Note that the invoke_getDocument method here is synthesized dynamically:

I won’t go into the details here. In short, it is very difficult to transform the communication process in the way of frontend. At this time, I wanted to break new ground and build a communication channel by myself. But later thought and gave up, this is not a good way. We decided to start with the built-in Websocket to see which key areas could be exposed for global use. Finally, after continuous debugging, we found this key object:

This way, I can use it as I like:

export function sendMessage(method, params) {
    return new Promise((resolve, reject) = > {
        // self.target is the communication key object
        self.target._router.sendMessage(""."DataInspect".`DataInspect.${method}`, params, (error, result) = > {
            if (error) {
                console.error('Request ' + method + ' failed. ' + JSON.stringify(error));
                reject(null);
                return; } resolve(result); })})}Copy the code

Target is an object that guarantees a perfect one-to-one correspondence between a request and a callback, without error, confusion, or confusion. This gave me the idea to actively listen for logical layer callbacks later.

Final

* Small program debugging technology from 0 to 1 has experienced a total of three versions of the evolution to reach a perfect state, although the process of evolution is constantly overthrowing the previous scheme, but the result is perfect after all. This is an inevitable process, because you don’t know the existence of pits until you step on them.

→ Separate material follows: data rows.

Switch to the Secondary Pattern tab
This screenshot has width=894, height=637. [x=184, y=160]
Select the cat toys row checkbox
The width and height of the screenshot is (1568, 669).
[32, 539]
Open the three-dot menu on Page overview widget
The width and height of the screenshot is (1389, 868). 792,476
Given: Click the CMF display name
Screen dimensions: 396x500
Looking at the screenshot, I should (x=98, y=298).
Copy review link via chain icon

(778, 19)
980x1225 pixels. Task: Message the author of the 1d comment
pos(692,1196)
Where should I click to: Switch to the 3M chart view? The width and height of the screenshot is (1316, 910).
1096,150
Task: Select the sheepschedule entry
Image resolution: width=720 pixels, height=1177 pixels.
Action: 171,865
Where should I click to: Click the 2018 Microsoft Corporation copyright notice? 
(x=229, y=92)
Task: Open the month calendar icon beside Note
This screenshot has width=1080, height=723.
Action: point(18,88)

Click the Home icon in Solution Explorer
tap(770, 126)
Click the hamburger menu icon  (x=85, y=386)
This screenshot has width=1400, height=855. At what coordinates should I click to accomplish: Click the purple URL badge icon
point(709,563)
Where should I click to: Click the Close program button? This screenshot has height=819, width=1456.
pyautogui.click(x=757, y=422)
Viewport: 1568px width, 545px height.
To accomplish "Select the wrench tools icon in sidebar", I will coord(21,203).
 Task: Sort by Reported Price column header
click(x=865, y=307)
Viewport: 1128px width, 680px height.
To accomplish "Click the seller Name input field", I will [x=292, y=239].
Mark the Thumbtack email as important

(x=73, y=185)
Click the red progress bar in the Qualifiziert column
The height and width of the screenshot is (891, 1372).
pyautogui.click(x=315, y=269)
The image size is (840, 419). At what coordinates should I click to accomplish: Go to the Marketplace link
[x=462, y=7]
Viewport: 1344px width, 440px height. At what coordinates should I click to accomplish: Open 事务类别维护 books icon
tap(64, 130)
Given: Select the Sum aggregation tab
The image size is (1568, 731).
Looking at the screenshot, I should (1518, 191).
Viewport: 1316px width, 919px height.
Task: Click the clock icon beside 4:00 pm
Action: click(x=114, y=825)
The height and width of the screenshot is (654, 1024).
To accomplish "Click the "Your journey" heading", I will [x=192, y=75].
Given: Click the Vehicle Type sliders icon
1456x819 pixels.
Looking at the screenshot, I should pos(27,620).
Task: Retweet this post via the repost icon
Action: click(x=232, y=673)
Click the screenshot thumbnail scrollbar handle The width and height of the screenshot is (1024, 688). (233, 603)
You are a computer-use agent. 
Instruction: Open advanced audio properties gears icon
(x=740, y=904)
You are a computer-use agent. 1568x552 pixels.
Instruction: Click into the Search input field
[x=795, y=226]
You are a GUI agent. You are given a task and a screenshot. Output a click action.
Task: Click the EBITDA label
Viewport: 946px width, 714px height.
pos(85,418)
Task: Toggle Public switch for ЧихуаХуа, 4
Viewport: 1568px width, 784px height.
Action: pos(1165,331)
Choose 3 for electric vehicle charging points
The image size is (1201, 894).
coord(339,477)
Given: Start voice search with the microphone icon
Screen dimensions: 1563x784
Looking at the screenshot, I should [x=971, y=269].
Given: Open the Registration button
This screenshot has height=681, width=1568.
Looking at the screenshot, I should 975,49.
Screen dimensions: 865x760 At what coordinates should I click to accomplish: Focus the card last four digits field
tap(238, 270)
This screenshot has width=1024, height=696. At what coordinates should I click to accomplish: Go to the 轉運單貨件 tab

The biggest challenge for me in debugging small programs is that every step is almost exploratory. Assume, implement, verify the infinite loop, constantly improve.


Finally post a third version of the basic debugging ability to achieve the full picture:

Data Review Panel:

The Source panel:

Console Console:

DOM Review Panel:

Debug interrupt:

Network Network resource review:

Network XHR review:

All right, that’s all for the introduction. The full implementation of version 3 will be detailed in several articles that follow.